En termes de dommages du robot sur la production de l’exploitation, il convient de distinguer les robots à poste fixe des robots mobiles. Pour la première catégorie, dont les robots de traite font partie, la perte d’exploitation (un impact sur les animaux ou sur la production) peut être couverte si le dommage qui en est à l’origine est garanti (un bris, un dommage électronique, etc.). A contrario un défaut de réglage du robot ne sera pas couvert.
Pour la seconde catégorie, Groupama couvre l’ensemble des dommages matériels subis par le robot lors d’événements garantis dans le contrat. En revanche, les conséquences sur la production d’un dysfonctionnement interne du robot ou d’une mauvaise utilisation par l’opérateur appartiennent respectivement à la responsabilité du constructeur ou de l’utilisateur même du robot. Notre partenariat avec Naïo Technologies, qui développe des robots principalement utilisés en maraîchage et viticulture, nous permet d’adapter nos garanties à ces nouveaux besoins.
Comment appréhendez-vous cette irruption de la robotique dans le secteur agricole?

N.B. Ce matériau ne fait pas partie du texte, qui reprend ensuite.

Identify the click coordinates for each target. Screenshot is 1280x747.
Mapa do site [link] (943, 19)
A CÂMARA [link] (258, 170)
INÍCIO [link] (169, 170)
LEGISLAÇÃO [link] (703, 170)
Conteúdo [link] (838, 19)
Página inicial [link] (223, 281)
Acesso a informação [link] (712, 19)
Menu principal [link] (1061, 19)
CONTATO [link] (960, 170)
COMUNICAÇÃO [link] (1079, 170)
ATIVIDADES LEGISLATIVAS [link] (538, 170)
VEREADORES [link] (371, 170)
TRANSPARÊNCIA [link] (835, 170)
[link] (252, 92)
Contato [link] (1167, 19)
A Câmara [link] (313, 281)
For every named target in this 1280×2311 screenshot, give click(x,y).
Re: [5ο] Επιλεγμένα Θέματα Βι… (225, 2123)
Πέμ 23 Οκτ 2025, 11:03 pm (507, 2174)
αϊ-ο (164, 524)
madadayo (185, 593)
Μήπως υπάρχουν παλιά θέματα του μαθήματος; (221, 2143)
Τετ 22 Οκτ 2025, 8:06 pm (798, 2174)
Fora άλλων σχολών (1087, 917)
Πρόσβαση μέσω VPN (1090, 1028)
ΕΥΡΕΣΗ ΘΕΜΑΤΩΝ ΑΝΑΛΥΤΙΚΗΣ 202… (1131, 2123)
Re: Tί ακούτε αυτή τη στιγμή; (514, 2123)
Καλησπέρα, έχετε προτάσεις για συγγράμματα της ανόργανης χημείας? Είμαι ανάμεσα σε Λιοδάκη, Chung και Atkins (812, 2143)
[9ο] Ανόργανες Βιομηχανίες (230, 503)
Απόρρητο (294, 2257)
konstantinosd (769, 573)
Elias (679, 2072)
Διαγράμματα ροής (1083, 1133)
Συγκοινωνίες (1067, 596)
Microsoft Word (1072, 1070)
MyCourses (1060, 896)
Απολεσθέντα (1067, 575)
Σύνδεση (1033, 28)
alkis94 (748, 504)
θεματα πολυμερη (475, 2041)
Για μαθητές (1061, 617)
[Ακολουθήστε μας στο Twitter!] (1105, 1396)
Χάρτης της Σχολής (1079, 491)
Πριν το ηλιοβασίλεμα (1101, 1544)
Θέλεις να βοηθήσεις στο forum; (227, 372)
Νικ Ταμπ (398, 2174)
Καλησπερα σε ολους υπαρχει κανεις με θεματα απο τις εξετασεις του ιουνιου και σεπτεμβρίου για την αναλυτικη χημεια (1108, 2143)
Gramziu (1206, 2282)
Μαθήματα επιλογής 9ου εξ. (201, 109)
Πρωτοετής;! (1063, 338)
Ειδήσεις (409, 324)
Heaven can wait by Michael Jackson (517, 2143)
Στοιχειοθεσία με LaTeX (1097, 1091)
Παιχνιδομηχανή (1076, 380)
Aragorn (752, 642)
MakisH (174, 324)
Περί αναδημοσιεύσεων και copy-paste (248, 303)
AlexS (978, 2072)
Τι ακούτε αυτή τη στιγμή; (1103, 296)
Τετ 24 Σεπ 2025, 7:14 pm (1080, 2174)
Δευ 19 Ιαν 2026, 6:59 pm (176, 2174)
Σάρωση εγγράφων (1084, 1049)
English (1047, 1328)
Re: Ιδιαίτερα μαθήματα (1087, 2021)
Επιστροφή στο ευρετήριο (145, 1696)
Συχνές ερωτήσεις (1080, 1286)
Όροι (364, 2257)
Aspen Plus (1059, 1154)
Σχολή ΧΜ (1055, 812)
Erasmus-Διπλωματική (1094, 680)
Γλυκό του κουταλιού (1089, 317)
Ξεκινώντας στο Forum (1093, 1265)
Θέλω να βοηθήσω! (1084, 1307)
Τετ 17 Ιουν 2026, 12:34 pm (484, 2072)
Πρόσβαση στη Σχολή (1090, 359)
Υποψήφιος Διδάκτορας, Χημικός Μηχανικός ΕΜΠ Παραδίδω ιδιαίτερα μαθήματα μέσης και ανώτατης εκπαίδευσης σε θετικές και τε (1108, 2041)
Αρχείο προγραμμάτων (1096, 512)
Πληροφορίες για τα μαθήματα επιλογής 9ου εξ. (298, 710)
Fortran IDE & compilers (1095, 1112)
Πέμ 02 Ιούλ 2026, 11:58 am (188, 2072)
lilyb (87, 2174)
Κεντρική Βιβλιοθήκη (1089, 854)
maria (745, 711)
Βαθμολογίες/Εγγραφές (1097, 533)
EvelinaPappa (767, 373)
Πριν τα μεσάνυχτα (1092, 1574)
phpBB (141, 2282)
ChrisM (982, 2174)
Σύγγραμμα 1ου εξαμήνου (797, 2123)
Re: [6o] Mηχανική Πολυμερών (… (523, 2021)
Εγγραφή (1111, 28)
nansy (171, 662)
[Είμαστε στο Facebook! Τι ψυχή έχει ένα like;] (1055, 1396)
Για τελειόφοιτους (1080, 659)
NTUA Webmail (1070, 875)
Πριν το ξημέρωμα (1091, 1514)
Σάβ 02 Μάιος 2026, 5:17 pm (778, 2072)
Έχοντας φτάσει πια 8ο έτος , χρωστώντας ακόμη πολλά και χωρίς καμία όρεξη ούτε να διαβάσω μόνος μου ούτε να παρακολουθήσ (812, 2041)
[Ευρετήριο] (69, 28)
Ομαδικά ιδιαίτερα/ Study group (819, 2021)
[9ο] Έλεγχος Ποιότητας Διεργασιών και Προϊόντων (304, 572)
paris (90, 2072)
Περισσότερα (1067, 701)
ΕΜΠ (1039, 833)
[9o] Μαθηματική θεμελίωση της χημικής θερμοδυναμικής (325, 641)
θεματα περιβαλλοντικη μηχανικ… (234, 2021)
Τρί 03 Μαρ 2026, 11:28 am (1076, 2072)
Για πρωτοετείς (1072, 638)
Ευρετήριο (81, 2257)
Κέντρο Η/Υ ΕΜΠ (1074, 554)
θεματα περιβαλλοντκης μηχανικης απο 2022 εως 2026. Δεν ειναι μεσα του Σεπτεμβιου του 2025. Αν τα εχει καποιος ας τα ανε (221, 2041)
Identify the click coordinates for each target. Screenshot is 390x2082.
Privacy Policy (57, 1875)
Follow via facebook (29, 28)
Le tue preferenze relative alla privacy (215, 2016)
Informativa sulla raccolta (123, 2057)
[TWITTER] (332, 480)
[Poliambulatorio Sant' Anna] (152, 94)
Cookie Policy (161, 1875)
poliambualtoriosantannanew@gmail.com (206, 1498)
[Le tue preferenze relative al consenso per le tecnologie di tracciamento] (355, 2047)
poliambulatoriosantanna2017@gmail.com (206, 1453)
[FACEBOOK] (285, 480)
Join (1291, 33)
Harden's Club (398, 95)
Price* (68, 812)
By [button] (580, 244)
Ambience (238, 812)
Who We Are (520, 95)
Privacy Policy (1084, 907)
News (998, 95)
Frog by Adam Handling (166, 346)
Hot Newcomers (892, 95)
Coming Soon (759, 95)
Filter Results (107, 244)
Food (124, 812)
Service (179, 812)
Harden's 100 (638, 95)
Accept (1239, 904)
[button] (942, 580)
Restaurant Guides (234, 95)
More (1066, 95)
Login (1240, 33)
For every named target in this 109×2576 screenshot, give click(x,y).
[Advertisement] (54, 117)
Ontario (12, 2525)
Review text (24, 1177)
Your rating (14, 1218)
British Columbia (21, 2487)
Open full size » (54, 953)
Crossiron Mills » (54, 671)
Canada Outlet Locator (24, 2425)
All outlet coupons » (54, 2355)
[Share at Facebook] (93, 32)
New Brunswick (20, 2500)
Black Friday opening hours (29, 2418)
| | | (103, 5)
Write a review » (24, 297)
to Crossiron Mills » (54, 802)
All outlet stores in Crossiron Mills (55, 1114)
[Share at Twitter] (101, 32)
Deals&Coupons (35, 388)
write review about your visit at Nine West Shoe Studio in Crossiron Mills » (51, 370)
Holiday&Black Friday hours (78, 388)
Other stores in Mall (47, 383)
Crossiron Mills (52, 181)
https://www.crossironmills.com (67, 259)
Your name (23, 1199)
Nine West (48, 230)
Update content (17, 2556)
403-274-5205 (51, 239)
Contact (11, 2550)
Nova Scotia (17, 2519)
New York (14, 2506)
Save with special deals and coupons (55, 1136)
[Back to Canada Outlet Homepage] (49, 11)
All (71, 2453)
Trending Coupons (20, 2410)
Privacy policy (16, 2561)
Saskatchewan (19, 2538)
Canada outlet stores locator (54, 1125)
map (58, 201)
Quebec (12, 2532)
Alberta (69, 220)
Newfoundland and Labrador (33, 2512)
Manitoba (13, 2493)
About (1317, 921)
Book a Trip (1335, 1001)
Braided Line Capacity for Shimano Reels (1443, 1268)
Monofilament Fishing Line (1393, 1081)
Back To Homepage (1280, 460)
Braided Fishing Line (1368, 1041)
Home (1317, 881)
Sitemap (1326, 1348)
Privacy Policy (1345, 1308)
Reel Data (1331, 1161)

La robotisation s’accélère en agriculture et fait émerger de nouvelles façons de produire, de nouvelles opportunités. C’est une agriculture de précision optimisant les rendements et les investissements tout en soulageant l’agriculteur et en dégageant du temps qu’il pourra valoriser par ailleurs. Au-delà des problématiques assurantielles, l’arrivée des robots dans les champs ouvre un large panel de questionnement relatif aux procédures de certification, de normalisation, de traçabilité et enfin aux problématiques éthiques.